● **To be done**: Count the lines in the records below that contain the string "This". Reply with the number alone.

----- Data listing

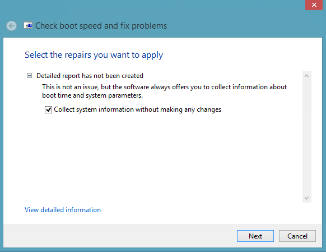Click the 'Select the repairs you want to apply' heading
This screenshot has width=326, height=252.
coord(94,55)
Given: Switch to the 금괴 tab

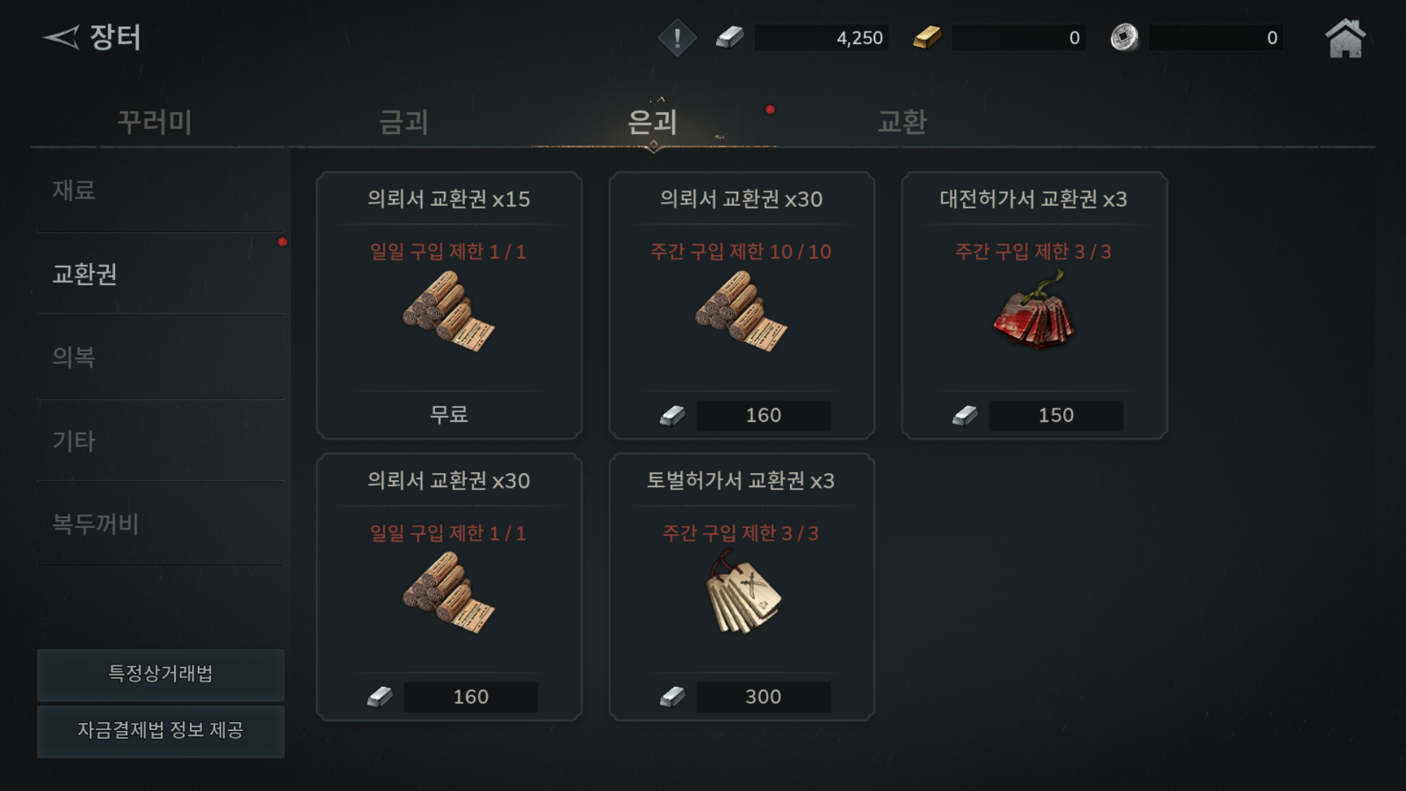Looking at the screenshot, I should click(403, 122).
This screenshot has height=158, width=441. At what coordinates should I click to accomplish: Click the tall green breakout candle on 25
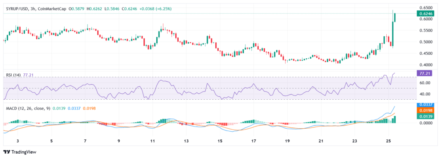pos(393,34)
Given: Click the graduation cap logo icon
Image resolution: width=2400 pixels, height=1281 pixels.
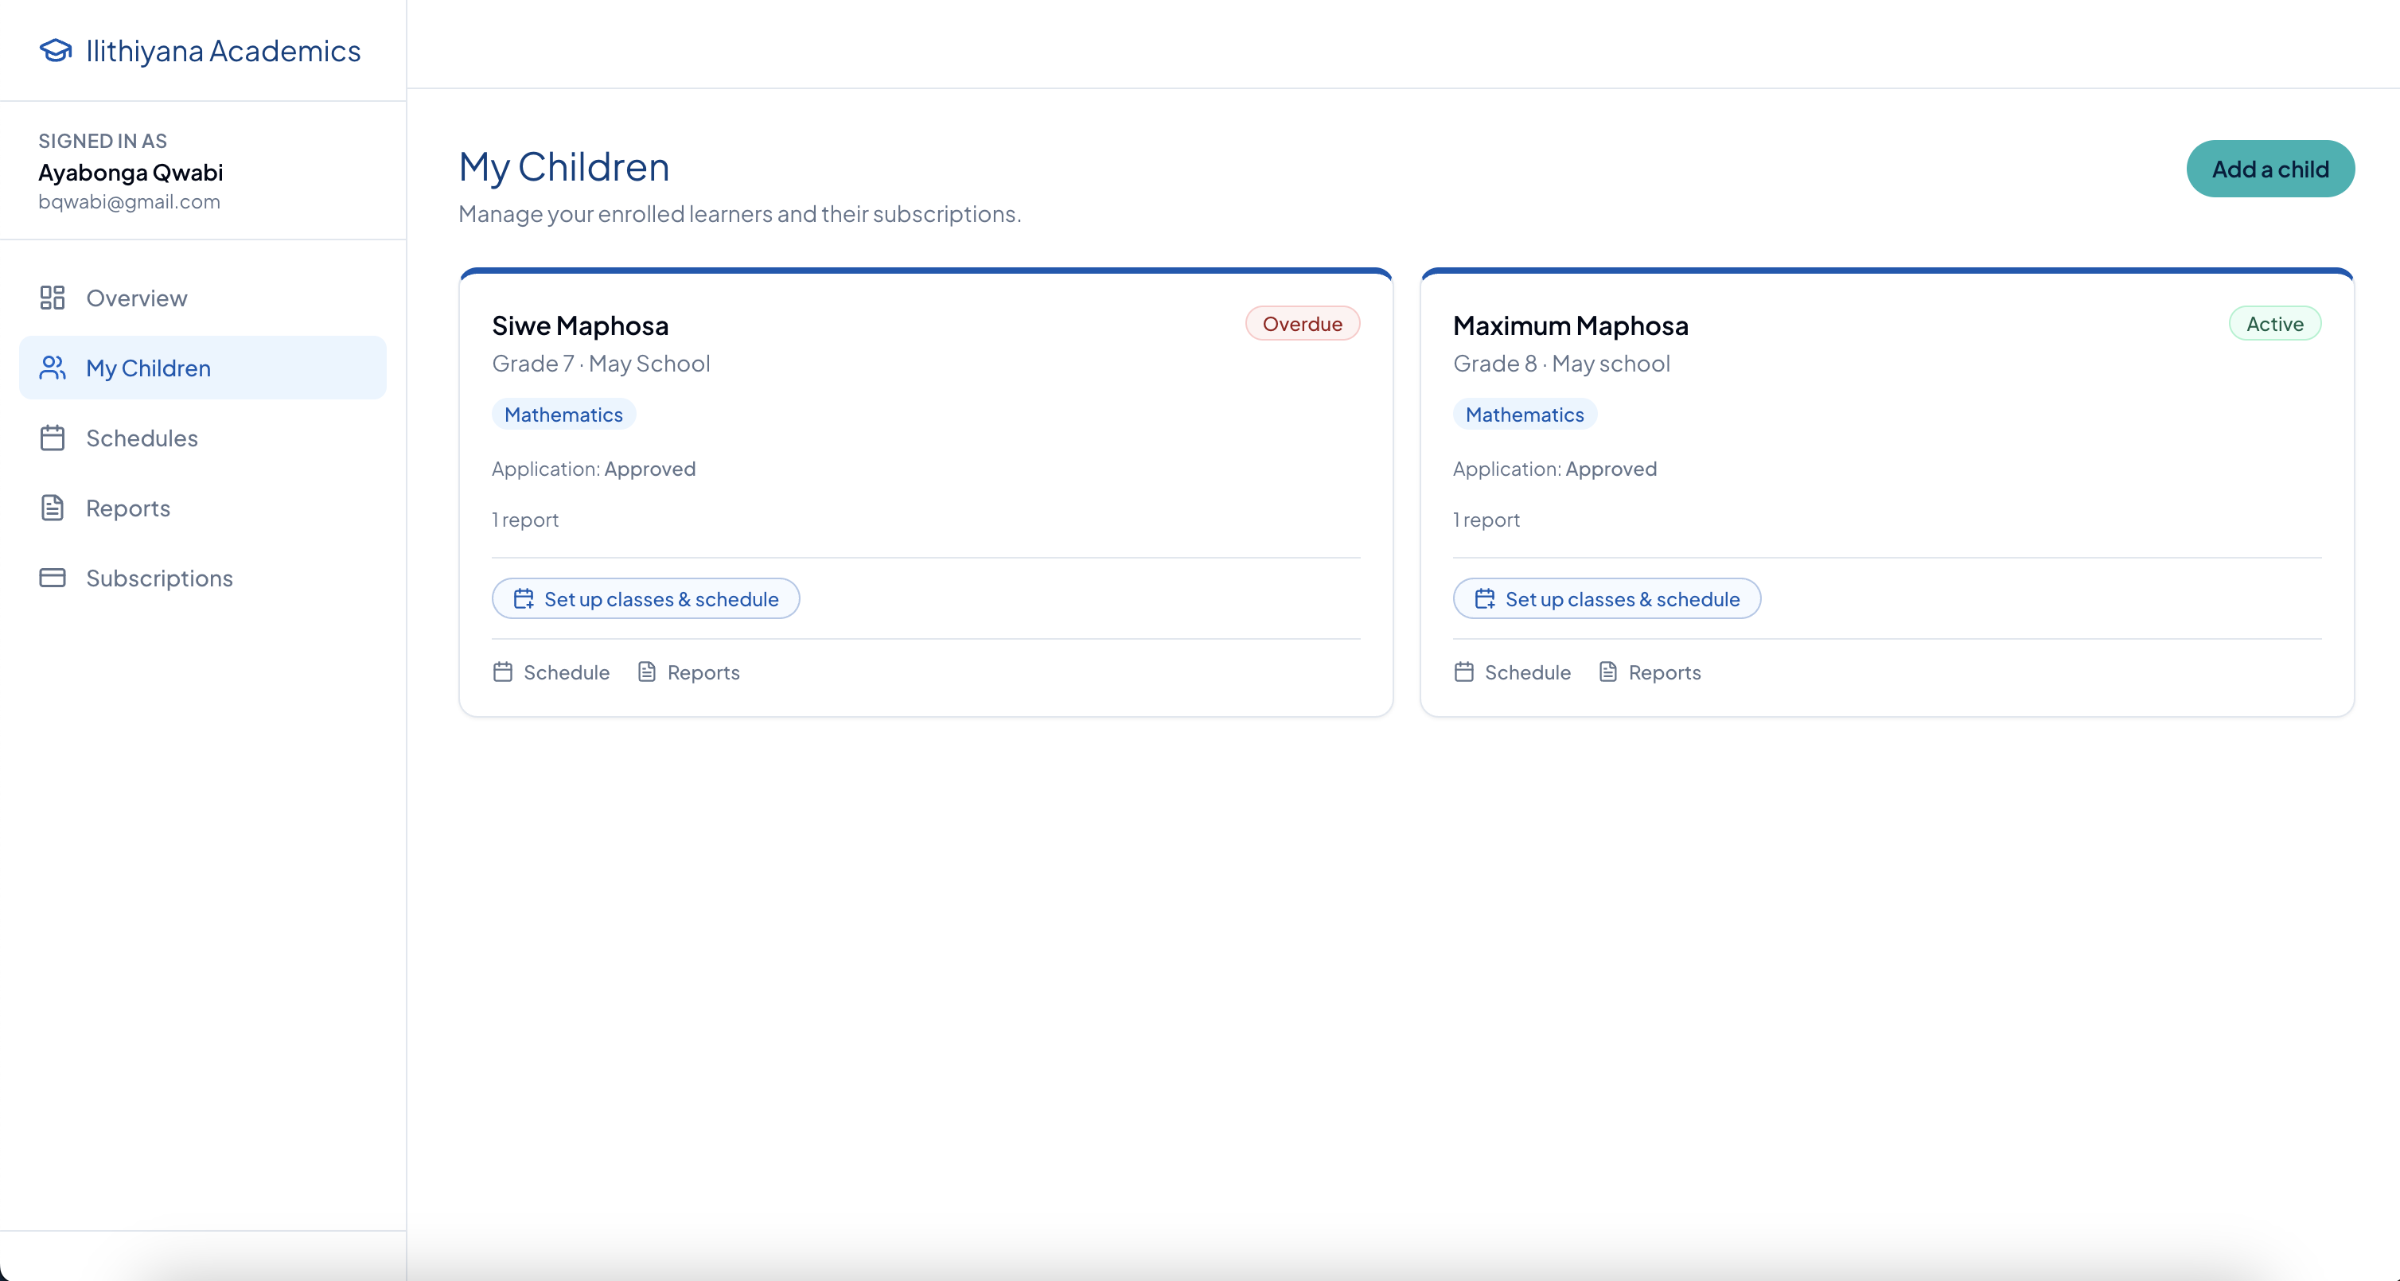Looking at the screenshot, I should click(x=55, y=50).
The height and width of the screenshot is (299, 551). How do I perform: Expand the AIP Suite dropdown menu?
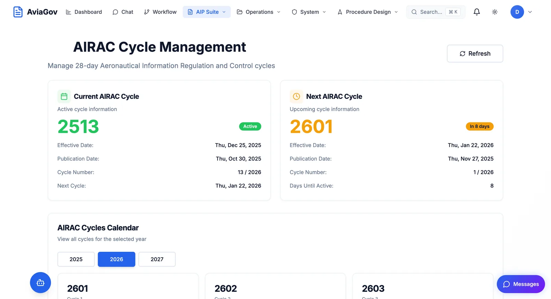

----------

● **Task result**: 2